■ Document segment:
◇ ◇ ◇ ◇ ◇ ◇ ◇

On a stage split horizontally by a white wall, bodies curl, twist, and bend in every direction. Rubbery spines and light footedness allow for abrupt shifts. The whirling limbs of one dancer are mesmerizing, but are suddenly replaced by another. Naharin’s pacing choices are noticeable; you can’t settle into any particular section for too long before the dancers, costumes (neutral or brightly colored shorts and tops), and sounds all change.

The mood is melancholy, with hints of humor and absurdity. A woman walks rhythmically with a pronounced lift of her hips with each step she takes. A man’s gibberish seems filled with a desire to be understood, but also with fits of giggles. Men in flowing, black gowns leap elegantly as a line of women do a groovy sequence of moves. Tender moments shared between two dancers seem less about plot and more about the combination of external forces pushing them together and emotional quivering from deep within.

◇ ◇ ◇ ◇ ◇ ◇ ◇

■ Material provided:
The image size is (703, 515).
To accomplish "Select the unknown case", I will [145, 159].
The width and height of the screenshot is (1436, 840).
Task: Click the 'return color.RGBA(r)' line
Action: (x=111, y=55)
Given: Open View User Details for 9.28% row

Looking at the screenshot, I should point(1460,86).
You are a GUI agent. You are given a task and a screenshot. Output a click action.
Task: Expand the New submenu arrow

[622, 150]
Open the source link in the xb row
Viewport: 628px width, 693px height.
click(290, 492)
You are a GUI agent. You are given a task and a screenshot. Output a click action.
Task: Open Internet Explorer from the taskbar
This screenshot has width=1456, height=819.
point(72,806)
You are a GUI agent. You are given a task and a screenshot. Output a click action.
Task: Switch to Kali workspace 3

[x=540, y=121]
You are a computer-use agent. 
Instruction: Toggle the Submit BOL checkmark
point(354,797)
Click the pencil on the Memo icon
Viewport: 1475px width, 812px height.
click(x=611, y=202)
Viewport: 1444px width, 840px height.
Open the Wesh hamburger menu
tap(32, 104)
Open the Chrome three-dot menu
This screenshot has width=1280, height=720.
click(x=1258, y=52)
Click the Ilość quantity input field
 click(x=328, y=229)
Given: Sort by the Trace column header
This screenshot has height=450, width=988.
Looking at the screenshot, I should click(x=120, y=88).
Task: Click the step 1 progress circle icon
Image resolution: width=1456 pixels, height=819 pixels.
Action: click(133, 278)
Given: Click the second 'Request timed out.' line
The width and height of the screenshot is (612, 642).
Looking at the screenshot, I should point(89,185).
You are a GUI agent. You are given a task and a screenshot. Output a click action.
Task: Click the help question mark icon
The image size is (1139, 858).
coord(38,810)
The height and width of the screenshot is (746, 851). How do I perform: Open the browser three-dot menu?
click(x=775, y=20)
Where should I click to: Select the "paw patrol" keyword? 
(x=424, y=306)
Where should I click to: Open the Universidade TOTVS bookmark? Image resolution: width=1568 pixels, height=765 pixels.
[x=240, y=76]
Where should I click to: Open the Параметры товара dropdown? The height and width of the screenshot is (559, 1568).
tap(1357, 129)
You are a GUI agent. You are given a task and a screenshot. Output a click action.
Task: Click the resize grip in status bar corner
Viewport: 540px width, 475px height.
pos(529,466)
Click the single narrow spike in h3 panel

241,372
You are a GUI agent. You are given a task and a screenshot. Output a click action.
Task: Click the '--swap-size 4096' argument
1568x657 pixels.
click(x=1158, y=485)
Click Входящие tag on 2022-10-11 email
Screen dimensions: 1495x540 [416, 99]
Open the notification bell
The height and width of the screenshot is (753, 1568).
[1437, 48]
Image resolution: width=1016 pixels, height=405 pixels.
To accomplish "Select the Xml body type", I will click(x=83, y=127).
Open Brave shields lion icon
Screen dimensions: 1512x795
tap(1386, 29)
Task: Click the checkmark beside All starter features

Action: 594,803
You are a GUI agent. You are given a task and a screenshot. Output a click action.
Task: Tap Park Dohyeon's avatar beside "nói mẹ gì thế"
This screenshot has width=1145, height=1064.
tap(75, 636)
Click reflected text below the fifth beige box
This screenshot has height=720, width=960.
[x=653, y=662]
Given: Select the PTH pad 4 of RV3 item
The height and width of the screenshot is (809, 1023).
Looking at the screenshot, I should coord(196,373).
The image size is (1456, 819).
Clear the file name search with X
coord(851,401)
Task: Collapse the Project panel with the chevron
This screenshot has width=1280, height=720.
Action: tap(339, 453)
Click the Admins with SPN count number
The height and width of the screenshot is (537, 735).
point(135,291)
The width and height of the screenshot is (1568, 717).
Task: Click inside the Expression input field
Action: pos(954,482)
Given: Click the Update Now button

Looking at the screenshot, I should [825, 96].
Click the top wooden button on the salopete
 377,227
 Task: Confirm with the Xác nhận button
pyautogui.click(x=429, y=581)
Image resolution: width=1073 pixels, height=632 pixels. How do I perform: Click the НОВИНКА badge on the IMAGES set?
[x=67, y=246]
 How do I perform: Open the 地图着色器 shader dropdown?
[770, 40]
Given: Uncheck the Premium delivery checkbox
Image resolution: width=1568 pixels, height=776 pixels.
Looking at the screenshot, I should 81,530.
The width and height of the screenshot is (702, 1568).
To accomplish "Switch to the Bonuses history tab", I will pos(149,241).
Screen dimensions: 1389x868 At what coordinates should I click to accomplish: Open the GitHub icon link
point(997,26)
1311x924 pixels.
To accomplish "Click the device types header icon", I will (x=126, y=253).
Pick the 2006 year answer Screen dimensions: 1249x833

◇ ◇ ◇ ◇ ◇ ◇ ◇

■ Set exercise:
Write the next paragraph of the dance review above, picking up after its final sentence.

■ Answer below:
Batsheva Dance Company in Ohad Naharin's "Sadeh21" at BAM, photo by Stephanie Berger

Batsheva Dance Company in Ohad Naharin’s “Sadeh21” at BAM, photo by Stephanie Berger

Projections on a screen mark the start of each “sadeh”, but after the first six segments take up nearly an hour, the audience chuckles (and perhaps is relieved) when the screen shows that the seventh through eighteenth segments have been combined into one.

There are no formal bows in Sadeh21. The dancers aren’t performing for our entertainment, but rather for each other. And the ending is strikingly serene and powerful. Each dancer climbs atop the white divider and leaps gracefully to a fall that we don’t see, continuing the climb-and-fall pattern as the credits role on the screen below. This is their world – filled with beauty, joy, sorrow, and humor. We’re allowed to have a look, but it’s their playground.